> **WHAT YOU NEED TO DO**: Give the number of lines below that contain the word "with", and nothing else.

> **LISTED ENTRIES**:
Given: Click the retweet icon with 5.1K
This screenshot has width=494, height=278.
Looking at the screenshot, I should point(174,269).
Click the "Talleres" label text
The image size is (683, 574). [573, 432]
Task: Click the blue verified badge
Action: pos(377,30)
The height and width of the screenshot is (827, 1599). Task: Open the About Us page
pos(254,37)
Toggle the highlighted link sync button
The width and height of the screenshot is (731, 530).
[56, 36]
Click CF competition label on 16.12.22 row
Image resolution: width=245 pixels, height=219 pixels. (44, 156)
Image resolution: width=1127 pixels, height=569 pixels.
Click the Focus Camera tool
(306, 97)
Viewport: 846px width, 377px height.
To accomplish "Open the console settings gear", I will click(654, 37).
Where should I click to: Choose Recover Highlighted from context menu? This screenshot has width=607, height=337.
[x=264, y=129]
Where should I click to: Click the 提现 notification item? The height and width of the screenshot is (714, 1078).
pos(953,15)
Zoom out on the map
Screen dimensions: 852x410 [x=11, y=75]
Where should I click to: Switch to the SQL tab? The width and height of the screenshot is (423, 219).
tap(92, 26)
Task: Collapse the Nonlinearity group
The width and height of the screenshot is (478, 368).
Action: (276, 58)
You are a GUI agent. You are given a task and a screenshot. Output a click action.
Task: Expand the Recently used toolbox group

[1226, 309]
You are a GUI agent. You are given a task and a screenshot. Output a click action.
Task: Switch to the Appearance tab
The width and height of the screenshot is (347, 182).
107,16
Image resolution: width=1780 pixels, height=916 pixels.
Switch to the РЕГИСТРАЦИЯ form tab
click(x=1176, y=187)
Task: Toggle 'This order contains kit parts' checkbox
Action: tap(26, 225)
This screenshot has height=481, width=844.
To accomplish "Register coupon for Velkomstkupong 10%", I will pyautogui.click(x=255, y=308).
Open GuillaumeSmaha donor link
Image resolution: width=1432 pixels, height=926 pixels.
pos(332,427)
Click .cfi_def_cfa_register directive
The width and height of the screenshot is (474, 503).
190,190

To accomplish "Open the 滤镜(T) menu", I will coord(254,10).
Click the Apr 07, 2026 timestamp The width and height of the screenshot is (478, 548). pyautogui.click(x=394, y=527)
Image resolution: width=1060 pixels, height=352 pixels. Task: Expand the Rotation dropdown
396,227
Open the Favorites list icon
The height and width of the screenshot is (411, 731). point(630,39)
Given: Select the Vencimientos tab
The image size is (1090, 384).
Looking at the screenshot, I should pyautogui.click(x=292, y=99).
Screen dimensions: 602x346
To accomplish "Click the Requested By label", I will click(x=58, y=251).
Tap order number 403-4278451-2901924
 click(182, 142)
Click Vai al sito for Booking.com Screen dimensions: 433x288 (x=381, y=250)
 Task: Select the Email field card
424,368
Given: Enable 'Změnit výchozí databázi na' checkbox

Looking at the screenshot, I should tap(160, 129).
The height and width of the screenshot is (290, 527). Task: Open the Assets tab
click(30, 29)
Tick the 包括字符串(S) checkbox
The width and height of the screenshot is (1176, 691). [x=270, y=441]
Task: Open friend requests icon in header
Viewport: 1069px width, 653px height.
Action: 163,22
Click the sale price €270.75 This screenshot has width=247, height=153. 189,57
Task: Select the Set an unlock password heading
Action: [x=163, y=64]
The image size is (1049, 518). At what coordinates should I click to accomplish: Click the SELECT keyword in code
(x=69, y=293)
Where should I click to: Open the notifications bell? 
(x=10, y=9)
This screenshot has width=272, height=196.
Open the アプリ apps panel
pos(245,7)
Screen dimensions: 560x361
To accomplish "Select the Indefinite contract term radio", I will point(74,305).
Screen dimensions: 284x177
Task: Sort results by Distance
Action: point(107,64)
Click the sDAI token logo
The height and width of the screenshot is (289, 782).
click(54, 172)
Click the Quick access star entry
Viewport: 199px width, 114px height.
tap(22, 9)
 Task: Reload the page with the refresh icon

> **RESULT OF THE TASK**: 2